═════ Records to use

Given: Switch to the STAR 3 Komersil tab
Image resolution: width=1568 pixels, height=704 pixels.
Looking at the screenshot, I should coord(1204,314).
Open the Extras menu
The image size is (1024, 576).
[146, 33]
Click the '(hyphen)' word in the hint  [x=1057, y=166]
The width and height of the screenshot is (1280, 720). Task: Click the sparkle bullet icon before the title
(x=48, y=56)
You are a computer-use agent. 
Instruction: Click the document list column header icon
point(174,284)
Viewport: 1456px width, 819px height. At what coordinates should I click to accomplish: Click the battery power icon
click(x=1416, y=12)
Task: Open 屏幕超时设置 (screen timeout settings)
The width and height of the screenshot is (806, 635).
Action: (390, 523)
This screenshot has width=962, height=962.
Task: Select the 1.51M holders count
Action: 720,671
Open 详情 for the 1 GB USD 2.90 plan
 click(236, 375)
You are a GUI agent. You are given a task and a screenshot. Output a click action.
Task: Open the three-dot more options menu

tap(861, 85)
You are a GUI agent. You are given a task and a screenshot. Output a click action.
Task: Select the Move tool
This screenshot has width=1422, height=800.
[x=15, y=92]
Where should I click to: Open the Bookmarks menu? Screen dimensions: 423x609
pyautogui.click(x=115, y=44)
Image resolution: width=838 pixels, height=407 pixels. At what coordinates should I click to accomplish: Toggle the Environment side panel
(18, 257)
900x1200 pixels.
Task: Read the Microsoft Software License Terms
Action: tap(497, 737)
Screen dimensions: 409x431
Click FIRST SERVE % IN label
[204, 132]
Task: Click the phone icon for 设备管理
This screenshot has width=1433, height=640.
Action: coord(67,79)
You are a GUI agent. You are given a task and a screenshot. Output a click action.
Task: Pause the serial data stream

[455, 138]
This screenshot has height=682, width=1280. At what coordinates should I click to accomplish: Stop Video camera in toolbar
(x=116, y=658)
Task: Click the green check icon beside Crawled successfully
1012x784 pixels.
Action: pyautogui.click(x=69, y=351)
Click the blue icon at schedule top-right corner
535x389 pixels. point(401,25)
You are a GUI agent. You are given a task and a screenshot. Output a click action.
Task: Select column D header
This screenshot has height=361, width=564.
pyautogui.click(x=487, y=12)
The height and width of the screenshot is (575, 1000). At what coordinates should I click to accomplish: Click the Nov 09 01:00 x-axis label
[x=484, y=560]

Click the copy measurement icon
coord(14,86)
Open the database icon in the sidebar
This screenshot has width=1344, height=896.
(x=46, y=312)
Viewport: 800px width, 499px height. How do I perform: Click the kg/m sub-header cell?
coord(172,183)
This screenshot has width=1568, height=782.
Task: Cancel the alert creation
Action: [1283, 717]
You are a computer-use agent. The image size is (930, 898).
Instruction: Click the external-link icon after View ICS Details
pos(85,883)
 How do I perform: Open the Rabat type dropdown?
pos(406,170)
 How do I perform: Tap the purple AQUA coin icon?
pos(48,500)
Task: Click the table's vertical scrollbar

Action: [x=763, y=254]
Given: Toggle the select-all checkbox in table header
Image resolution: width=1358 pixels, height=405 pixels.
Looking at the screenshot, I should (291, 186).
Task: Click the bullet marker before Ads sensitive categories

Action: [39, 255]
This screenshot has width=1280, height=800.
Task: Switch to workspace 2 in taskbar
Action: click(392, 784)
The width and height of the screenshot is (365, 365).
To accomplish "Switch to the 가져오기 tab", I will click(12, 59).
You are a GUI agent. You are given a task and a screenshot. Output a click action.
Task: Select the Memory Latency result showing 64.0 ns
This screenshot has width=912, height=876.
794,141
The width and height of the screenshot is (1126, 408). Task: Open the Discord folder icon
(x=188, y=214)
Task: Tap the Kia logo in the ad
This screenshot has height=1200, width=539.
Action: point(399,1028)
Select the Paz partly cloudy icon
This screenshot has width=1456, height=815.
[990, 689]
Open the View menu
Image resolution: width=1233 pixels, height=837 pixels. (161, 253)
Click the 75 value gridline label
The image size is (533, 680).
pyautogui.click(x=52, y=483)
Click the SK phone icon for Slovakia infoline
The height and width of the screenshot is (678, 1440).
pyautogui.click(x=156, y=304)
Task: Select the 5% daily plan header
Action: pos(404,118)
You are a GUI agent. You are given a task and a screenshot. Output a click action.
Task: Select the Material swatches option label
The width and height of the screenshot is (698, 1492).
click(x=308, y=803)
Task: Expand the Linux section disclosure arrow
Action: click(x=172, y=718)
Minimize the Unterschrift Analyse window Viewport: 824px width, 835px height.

══════════

§ Instructions for the task
Write down every line of the data exactly as it appears above.

§ Completed task
Given: Switch to the STAR 3 Komersil tab
Image resolution: width=1568 pixels, height=704 pixels.
Looking at the screenshot, I should coord(1204,314).
Open the Extras menu
The image size is (1024, 576).
[146, 33]
Click the '(hyphen)' word in the hint  [x=1057, y=166]
The width and height of the screenshot is (1280, 720). Task: Click the sparkle bullet icon before the title
(x=48, y=56)
You are a computer-use agent. 
Instruction: Click the document list column header icon
point(174,284)
Viewport: 1456px width, 819px height. At what coordinates should I click to accomplish: Click the battery power icon
click(x=1416, y=12)
Task: Open 屏幕超时设置 (screen timeout settings)
The width and height of the screenshot is (806, 635).
Action: (390, 523)
This screenshot has width=962, height=962.
Task: Select the 1.51M holders count
Action: 720,671
Open 详情 for the 1 GB USD 2.90 plan
 click(236, 375)
You are a GUI agent. You are given a task and a screenshot. Output a click action.
Task: Open the three-dot more options menu

tap(861, 85)
You are a GUI agent. You are given a task and a screenshot. Output a click action.
Task: Select the Move tool
This screenshot has width=1422, height=800.
[x=15, y=92]
Where should I click to: Open the Bookmarks menu? Screen dimensions: 423x609
pyautogui.click(x=115, y=44)
Image resolution: width=838 pixels, height=407 pixels. At what coordinates should I click to accomplish: Toggle the Environment side panel
(18, 257)
900x1200 pixels.
Task: Read the Microsoft Software License Terms
Action: tap(497, 737)
Screen dimensions: 409x431
Click FIRST SERVE % IN label
[204, 132]
Task: Click the phone icon for 设备管理
This screenshot has width=1433, height=640.
Action: coord(67,79)
You are a GUI agent. You are given a task and a screenshot. Output a click action.
Task: Pause the serial data stream

[455, 138]
This screenshot has height=682, width=1280. At what coordinates should I click to accomplish: Stop Video camera in toolbar
(x=116, y=658)
Task: Click the green check icon beside Crawled successfully
1012x784 pixels.
Action: pyautogui.click(x=69, y=351)
Click the blue icon at schedule top-right corner
535x389 pixels. point(401,25)
You are a GUI agent. You are given a task and a screenshot. Output a click action.
Task: Select column D header
This screenshot has height=361, width=564.
pyautogui.click(x=487, y=12)
The height and width of the screenshot is (575, 1000). At what coordinates should I click to accomplish: Click the Nov 09 01:00 x-axis label
[x=484, y=560]

Click the copy measurement icon
coord(14,86)
Open the database icon in the sidebar
This screenshot has width=1344, height=896.
(x=46, y=312)
Viewport: 800px width, 499px height. How do I perform: Click the kg/m sub-header cell?
coord(172,183)
This screenshot has width=1568, height=782.
Task: Cancel the alert creation
Action: [1283, 717]
You are a computer-use agent. The image size is (930, 898).
Instruction: Click the external-link icon after View ICS Details
pos(85,883)
 How do I perform: Open the Rabat type dropdown?
pos(406,170)
 How do I perform: Tap the purple AQUA coin icon?
pos(48,500)
Task: Click the table's vertical scrollbar

Action: [x=763, y=254]
Given: Toggle the select-all checkbox in table header
Image resolution: width=1358 pixels, height=405 pixels.
Looking at the screenshot, I should (291, 186).
Task: Click the bullet marker before Ads sensitive categories

Action: [39, 255]
This screenshot has width=1280, height=800.
Task: Switch to workspace 2 in taskbar
Action: click(392, 784)
The width and height of the screenshot is (365, 365).
To accomplish "Switch to the 가져오기 tab", I will click(12, 59).
You are a GUI agent. You are given a task and a screenshot. Output a click action.
Task: Select the Memory Latency result showing 64.0 ns
This screenshot has width=912, height=876.
794,141
The width and height of the screenshot is (1126, 408). Task: Open the Discord folder icon
(x=188, y=214)
Task: Tap the Kia logo in the ad
This screenshot has height=1200, width=539.
Action: point(399,1028)
Select the Paz partly cloudy icon
This screenshot has width=1456, height=815.
[990, 689]
Open the View menu
Image resolution: width=1233 pixels, height=837 pixels. (161, 253)
Click the 75 value gridline label
The image size is (533, 680).
pyautogui.click(x=52, y=483)
Click the SK phone icon for Slovakia infoline
The height and width of the screenshot is (678, 1440).
pyautogui.click(x=156, y=304)
Task: Select the 5% daily plan header
Action: pos(404,118)
You are a GUI agent. You are given a task and a screenshot. Output a click action.
Task: Select the Material swatches option label
The width and height of the screenshot is (698, 1492).
click(x=308, y=803)
Task: Expand the Linux section disclosure arrow
Action: click(x=172, y=718)
Minimize the Unterschrift Analyse window Viewport: 824px width, 835px height.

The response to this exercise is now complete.